In the fairy tale seen on stage, a troubled woman trying to dig up the dead because “she missed her friends, her family and their love” finds solace with a magical winter visit to Barentsburg. In real life, the residents of the Russian settlement reached out to a recently departed colleague with a musical tribute to neighbors sharing their sorrow. 

The tribute to Aleksandr Ometov, a guide who died last Monday following a snowmobile accident, was a distinct moment during the annual cultural exchange show by Barentsburg residents Saturday evening at Kulturhuset. About 40 adults and youths performed a variety of modern and traditional music and dance pieces featuring with a prevalent “Alice in Wonderland” theme. But the song dedicated to Ometov’s was sung by the children with a simple piano accompaniment and words of thanks to the Norwegian neighbors who tried to help him.

“It’s about the life on this island and the people on this island and the angels,” said Katerina Shabratskaya, who wrote the music for the song and is the leader of children’s cultural programs in Barentsburg. “Aleksandr is an angel right now and it’s a great honor for the kids here to be able to sing for him.”


Shapeshifters cast stage shadows during the cultural exchange show at Kulturhuset. Photo by Mark Sabbatini / Icepeople.

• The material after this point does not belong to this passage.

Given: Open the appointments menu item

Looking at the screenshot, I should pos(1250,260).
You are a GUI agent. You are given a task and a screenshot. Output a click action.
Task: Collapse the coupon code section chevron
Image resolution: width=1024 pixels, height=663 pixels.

The exchange – which includes a show by Longyearbyen residents visiting Barentsburg this Saturday – is part of a series of events aimed at highlighting the sense of community between the two populations despite the differences in politics by national leaders far from Svalbard. The accident resulting in Ometov’s death, in which he and five other people broke through the ice while snowmobiling April 27, was followed by a immediate rescue by Norwegian officials and nearly three weeks of intensive care hospital treatment that at one point seemed to offer hope his condition was stabilizing.

“Aleksandr was an open-hearted man, full of life and someone who would always help you,” said Ivan Velichenko, one of the two emcees for the evening. “We’ve very grateful to our Norwegian friends who treated Aleksandr and tried to help him until his last breath.”

A queen’s presence has those in Barentsburg seeing red during the show. Photo by Marion Prudhon / Icepeople

The rest of the evening, while featuring much of the same general content performed over the years (songs about war and love, dances in various traditional costumes, etc.), expanded on an “Alice in Wonderland” presence first seen last year that drastically upgraded the visual and audio elements from previous years. This year’s opening piece was a multi-act narrative about the visit of a magical girl named Alicia to the settlement last December and, while the storyline veered from the classic tale – familiar flourishes including an evil red queen and an army of cards were rife.


If there are trees and butterflies then it’s definitely a fantasy ending for a Barentsburg couple performing a traditional dance on stage. Photo by Mark Sabbatini / Icepeople.

The cards remained a presence as the evening progressed into material more reminiscent of past years, with many performers emerging from behind them after using them to enter the stage. And some elements that once were heavy on camp branched out in other ways, such as a traditional tribute to women because “men are helpless and we can’t live without the ladies” featured a couple dancing to a neon-like backdrop of trees, butterflies and hoops.

Barentsburg has drastically expanded its tourism activities in recent years, which includes dance performances for visitors arriving on daily cruise ships. But Shabratskaya said Saturday’s show, which she spent three weeks putting together, was a unique offering.

“This concert is special for Longyearbyen,” she said.